▶ [Work required]: What's needed is an exact copy of the lines from the one that contains "Select the Succeeded badge on the $106.00 row" to the end of the data below, leaving the pictures out.

Task input START

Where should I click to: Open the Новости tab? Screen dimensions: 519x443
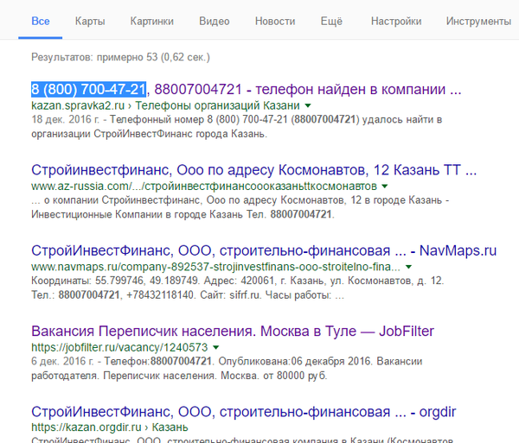coord(274,21)
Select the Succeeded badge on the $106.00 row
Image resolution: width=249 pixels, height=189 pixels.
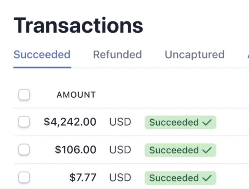(x=180, y=150)

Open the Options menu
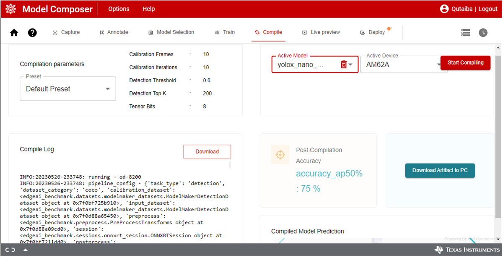pyautogui.click(x=119, y=9)
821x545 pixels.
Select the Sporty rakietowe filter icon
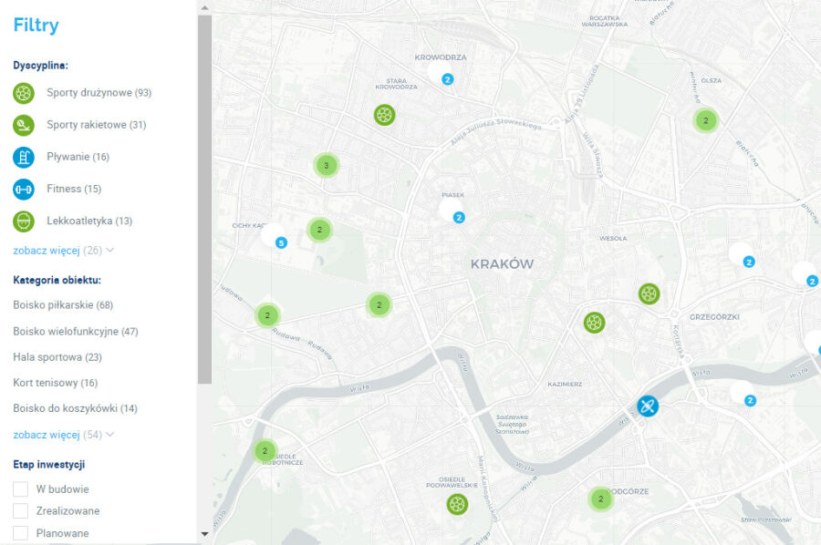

Task input END

▶ [Your solution]:
Select the Succeeded badge on the $106.00 row
Image resolution: width=249 pixels, height=189 pixels.
(x=180, y=150)

Open the Options menu
pyautogui.click(x=119, y=9)
821x545 pixels.
Select the Sporty rakietowe filter icon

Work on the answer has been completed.